- [Exercise task] Reproduce the records word for word, from their first line through the line containing "center [230, 308].", and stop there.

- [Exercise input]
++++++++++++++++++++

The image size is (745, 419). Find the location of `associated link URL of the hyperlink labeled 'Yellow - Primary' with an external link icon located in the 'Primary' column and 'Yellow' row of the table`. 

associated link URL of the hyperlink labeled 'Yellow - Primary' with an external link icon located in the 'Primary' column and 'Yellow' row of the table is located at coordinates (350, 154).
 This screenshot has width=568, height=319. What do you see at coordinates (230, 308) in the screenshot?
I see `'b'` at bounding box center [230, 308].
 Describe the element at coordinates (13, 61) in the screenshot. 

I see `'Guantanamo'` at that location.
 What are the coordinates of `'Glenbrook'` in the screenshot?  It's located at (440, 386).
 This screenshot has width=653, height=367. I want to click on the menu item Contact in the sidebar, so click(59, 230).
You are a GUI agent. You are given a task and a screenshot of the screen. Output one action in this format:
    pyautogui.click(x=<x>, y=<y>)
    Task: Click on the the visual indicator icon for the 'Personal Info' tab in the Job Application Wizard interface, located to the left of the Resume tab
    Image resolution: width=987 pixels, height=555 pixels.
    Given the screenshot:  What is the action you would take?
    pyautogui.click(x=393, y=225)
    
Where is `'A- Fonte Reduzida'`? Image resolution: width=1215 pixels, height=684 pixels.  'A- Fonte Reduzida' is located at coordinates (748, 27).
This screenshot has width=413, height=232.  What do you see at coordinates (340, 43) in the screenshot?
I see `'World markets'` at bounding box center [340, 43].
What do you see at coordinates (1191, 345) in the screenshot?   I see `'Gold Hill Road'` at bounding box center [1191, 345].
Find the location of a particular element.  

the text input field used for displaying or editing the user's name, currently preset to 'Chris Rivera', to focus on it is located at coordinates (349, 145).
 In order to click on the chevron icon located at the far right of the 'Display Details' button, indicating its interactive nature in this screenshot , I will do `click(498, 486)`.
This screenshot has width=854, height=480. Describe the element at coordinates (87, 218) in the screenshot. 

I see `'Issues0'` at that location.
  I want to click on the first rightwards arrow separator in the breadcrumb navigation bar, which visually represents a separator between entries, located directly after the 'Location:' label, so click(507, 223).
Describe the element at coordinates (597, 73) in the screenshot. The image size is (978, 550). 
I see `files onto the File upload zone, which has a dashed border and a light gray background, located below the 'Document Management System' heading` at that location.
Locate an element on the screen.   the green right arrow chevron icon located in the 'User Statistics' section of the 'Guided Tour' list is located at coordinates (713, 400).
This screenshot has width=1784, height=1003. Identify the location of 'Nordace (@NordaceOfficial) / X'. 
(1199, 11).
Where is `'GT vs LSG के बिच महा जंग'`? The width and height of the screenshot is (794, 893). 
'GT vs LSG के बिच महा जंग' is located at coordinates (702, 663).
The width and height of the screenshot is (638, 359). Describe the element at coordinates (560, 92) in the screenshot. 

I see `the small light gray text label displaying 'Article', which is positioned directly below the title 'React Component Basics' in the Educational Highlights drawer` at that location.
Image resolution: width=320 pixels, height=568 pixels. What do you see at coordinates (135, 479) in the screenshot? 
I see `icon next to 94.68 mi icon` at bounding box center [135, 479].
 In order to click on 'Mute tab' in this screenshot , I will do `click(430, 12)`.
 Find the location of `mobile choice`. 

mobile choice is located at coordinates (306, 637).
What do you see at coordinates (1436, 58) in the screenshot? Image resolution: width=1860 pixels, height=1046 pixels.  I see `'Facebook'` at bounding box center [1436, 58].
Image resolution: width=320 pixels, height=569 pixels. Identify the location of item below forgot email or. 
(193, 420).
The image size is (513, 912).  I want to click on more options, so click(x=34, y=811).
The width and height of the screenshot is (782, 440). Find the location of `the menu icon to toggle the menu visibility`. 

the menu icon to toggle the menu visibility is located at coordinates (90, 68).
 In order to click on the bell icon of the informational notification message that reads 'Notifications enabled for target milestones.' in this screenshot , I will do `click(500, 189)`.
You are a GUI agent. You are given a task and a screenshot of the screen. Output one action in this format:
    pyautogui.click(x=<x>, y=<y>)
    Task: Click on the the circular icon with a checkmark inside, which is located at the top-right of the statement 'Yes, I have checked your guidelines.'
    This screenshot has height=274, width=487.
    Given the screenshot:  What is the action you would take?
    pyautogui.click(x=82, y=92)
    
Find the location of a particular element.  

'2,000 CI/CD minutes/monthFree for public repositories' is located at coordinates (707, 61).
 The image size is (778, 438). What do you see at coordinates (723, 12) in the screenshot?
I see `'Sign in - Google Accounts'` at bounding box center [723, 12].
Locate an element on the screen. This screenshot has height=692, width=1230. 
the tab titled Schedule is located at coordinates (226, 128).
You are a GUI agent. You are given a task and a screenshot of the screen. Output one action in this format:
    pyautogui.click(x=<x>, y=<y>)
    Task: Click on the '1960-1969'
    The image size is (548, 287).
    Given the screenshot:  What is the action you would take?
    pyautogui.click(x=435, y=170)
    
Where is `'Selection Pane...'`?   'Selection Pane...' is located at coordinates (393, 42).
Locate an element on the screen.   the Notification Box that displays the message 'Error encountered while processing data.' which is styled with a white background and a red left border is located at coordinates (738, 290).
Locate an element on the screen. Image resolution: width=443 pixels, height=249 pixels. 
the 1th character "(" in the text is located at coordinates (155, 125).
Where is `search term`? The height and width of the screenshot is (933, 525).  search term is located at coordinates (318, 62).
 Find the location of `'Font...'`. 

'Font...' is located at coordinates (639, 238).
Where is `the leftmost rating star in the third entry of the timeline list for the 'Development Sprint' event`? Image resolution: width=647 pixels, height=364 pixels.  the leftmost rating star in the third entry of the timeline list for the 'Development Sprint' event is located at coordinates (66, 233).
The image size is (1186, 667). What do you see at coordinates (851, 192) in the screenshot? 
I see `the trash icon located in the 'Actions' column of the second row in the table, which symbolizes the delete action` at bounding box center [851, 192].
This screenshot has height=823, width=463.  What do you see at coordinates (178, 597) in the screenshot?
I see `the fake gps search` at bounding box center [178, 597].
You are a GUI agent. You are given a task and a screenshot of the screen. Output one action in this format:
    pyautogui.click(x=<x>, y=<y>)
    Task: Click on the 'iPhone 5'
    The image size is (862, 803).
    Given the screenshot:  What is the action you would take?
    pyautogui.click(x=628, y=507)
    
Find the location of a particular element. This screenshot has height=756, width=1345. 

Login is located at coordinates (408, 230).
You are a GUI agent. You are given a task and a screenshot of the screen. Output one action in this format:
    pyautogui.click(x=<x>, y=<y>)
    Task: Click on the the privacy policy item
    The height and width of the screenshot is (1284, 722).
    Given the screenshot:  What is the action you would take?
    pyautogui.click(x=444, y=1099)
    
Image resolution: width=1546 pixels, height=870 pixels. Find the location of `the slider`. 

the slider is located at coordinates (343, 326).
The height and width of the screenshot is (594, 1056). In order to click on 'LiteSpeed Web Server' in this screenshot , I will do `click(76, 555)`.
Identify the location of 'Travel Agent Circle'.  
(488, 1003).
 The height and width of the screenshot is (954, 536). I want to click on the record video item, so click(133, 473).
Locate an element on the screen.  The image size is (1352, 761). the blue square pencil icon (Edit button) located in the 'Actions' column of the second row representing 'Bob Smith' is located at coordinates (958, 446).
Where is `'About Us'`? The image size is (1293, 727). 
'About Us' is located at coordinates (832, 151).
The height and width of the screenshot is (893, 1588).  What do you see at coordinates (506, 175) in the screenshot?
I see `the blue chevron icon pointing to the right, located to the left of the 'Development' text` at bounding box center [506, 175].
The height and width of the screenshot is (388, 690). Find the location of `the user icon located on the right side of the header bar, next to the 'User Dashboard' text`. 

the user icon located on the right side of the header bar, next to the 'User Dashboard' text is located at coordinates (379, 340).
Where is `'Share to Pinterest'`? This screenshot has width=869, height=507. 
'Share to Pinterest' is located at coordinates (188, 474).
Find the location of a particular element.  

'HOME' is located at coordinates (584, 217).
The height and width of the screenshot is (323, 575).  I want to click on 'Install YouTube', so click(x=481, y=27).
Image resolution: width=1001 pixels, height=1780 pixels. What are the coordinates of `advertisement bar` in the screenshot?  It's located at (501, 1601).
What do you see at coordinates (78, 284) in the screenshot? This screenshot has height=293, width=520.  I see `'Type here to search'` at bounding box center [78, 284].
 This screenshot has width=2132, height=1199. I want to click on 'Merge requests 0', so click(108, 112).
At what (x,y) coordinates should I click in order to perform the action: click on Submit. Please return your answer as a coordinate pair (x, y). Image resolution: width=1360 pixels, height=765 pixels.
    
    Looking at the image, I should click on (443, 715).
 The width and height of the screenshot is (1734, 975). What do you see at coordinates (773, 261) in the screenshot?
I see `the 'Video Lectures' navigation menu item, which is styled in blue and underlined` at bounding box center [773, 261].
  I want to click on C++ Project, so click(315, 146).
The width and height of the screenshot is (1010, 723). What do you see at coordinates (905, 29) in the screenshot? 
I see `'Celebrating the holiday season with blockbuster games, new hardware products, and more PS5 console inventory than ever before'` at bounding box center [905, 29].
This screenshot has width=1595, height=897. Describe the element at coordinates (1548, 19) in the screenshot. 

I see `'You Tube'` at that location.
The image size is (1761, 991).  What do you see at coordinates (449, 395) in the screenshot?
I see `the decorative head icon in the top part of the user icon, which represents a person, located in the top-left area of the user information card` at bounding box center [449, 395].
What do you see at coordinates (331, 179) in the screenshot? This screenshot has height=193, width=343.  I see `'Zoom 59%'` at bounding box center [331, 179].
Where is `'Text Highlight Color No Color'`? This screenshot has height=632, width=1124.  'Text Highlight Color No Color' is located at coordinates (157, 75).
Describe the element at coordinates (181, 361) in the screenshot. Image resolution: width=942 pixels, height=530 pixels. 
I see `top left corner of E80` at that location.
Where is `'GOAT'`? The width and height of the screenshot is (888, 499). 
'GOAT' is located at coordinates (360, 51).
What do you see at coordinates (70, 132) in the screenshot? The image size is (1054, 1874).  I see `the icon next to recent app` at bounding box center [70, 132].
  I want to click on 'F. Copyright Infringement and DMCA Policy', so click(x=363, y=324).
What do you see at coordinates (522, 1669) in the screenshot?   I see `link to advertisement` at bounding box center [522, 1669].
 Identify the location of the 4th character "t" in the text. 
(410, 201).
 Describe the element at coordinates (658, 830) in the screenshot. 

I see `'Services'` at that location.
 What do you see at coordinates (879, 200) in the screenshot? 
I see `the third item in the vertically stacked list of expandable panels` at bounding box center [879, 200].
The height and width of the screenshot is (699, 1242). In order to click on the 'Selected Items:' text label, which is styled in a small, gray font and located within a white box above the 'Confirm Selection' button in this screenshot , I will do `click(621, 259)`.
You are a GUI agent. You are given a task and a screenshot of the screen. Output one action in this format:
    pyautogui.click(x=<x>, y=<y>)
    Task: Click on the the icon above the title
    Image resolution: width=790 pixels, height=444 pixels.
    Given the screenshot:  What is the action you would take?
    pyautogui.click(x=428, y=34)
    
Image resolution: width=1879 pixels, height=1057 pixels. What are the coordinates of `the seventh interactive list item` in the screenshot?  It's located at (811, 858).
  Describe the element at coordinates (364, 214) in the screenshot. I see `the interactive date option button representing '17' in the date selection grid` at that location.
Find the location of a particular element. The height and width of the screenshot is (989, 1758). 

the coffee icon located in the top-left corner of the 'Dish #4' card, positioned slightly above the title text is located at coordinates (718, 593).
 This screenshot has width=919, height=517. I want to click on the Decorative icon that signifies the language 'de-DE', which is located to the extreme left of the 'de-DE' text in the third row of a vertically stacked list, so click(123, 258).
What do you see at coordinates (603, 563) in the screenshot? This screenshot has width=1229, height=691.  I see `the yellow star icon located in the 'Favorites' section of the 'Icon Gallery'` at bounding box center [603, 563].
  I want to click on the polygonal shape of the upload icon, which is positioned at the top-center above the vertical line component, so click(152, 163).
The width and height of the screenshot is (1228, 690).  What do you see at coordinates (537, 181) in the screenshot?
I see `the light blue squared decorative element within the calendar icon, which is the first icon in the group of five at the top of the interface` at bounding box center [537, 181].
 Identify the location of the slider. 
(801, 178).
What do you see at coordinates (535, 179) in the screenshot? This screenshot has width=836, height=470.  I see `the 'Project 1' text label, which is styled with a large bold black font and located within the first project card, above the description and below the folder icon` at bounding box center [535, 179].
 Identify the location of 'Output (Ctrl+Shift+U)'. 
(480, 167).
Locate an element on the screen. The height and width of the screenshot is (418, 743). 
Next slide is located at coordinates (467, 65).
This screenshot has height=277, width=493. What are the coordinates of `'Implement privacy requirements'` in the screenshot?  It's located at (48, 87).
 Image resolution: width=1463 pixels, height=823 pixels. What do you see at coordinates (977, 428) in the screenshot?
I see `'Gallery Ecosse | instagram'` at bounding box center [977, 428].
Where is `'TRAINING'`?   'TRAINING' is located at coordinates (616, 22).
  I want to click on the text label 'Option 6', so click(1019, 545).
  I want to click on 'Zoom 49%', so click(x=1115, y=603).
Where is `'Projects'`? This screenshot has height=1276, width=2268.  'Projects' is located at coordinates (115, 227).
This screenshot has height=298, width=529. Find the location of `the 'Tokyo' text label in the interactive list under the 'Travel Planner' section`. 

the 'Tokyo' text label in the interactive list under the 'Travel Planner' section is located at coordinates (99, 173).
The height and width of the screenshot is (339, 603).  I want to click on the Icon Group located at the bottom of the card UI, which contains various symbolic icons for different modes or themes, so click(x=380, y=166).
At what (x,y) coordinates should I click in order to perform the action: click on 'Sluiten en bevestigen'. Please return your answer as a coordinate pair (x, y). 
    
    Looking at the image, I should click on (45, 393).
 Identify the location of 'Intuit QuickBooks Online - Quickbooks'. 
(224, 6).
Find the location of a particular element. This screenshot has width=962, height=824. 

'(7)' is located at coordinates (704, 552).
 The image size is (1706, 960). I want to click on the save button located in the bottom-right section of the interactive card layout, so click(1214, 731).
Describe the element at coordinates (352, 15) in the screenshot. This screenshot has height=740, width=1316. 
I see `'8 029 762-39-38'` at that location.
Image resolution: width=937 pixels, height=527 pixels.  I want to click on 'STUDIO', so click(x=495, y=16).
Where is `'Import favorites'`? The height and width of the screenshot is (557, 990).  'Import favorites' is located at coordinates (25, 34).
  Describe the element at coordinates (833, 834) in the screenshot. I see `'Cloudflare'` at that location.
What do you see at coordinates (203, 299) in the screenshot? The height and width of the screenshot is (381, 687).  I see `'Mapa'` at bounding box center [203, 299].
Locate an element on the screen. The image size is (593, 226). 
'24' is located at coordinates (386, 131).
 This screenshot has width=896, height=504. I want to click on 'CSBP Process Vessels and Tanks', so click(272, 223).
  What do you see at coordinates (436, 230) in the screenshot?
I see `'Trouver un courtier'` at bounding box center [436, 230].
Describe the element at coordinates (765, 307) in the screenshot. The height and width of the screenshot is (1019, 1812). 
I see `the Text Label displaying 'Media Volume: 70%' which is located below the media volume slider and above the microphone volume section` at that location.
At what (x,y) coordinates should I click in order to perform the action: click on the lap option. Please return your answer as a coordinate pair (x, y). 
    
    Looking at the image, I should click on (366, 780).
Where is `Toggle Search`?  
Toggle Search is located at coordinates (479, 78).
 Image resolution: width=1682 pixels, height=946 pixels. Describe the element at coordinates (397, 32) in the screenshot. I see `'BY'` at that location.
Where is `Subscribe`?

++++++++++++++++++++

- [Result for this task]
The image size is (745, 419). Find the location of `associated link URL of the hyperlink labeled 'Yellow - Primary' with an external link icon located in the 'Primary' column and 'Yellow' row of the table`. 

associated link URL of the hyperlink labeled 'Yellow - Primary' with an external link icon located in the 'Primary' column and 'Yellow' row of the table is located at coordinates (350, 154).
 This screenshot has width=568, height=319. What do you see at coordinates (230, 308) in the screenshot?
I see `'b'` at bounding box center [230, 308].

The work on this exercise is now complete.